[Collected data entries]
»»

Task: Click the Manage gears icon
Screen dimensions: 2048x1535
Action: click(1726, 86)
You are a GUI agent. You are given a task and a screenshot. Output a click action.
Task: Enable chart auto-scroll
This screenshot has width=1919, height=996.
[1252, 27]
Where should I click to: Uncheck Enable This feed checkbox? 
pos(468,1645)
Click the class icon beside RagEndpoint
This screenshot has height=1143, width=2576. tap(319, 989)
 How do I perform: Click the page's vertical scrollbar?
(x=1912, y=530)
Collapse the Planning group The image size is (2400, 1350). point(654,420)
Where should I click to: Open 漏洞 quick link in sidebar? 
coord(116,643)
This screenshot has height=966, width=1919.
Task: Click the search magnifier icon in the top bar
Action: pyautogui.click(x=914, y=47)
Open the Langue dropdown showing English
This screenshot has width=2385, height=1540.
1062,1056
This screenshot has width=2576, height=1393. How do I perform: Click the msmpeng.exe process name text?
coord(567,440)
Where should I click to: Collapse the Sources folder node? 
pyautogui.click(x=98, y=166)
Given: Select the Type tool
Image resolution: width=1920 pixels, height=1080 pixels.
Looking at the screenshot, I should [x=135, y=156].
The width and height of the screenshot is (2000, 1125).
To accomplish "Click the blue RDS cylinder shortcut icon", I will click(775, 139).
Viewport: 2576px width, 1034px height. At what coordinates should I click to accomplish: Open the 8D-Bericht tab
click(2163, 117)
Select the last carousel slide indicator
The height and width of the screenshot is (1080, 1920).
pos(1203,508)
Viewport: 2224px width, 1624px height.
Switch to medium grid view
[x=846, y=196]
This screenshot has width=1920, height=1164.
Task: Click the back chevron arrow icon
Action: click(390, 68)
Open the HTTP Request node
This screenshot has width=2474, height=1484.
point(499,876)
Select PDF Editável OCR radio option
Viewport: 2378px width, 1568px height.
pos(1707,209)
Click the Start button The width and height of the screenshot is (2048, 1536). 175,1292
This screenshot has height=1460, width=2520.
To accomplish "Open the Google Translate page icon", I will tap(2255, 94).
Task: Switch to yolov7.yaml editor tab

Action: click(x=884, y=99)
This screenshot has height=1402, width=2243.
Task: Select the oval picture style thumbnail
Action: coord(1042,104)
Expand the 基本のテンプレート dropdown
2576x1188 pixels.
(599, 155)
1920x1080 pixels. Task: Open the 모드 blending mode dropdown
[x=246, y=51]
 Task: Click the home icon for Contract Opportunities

««

> _Exercise objective_: Reproduce each record exactly as it appears.

> _Answer box_:
Task: Click the Manage gears icon
Screen dimensions: 2048x1535
Action: click(1726, 86)
You are a GUI agent. You are given a task and a screenshot. Output a click action.
Task: Enable chart auto-scroll
This screenshot has width=1919, height=996.
[1252, 27]
Where should I click to: Uncheck Enable This feed checkbox? 
pos(468,1645)
Click the class icon beside RagEndpoint
This screenshot has height=1143, width=2576. tap(319, 989)
 How do I perform: Click the page's vertical scrollbar?
(x=1912, y=530)
Collapse the Planning group The image size is (2400, 1350). point(654,420)
Where should I click to: Open 漏洞 quick link in sidebar? 
coord(116,643)
This screenshot has height=966, width=1919.
Task: Click the search magnifier icon in the top bar
Action: pyautogui.click(x=914, y=47)
Open the Langue dropdown showing English
This screenshot has width=2385, height=1540.
1062,1056
This screenshot has width=2576, height=1393. How do I perform: Click the msmpeng.exe process name text?
coord(567,440)
Where should I click to: Collapse the Sources folder node? 
pyautogui.click(x=98, y=166)
Given: Select the Type tool
Image resolution: width=1920 pixels, height=1080 pixels.
Looking at the screenshot, I should [x=135, y=156].
The width and height of the screenshot is (2000, 1125).
To accomplish "Click the blue RDS cylinder shortcut icon", I will click(775, 139).
Viewport: 2576px width, 1034px height. At what coordinates should I click to accomplish: Open the 8D-Bericht tab
click(2163, 117)
Select the last carousel slide indicator
The height and width of the screenshot is (1080, 1920).
pos(1203,508)
Viewport: 2224px width, 1624px height.
Switch to medium grid view
[x=846, y=196]
This screenshot has width=1920, height=1164.
Task: Click the back chevron arrow icon
Action: click(390, 68)
Open the HTTP Request node
This screenshot has width=2474, height=1484.
point(499,876)
Select PDF Editável OCR radio option
Viewport: 2378px width, 1568px height.
pos(1707,209)
Click the Start button The width and height of the screenshot is (2048, 1536). 175,1292
This screenshot has height=1460, width=2520.
To accomplish "Open the Google Translate page icon", I will tap(2255, 94).
Task: Switch to yolov7.yaml editor tab

Action: click(x=884, y=99)
This screenshot has height=1402, width=2243.
Task: Select the oval picture style thumbnail
Action: coord(1042,104)
Expand the 基本のテンプレート dropdown
2576x1188 pixels.
(599, 155)
1920x1080 pixels. Task: Open the 모드 blending mode dropdown
[x=246, y=51]
 Task: Click the home icon for Contract Opportunities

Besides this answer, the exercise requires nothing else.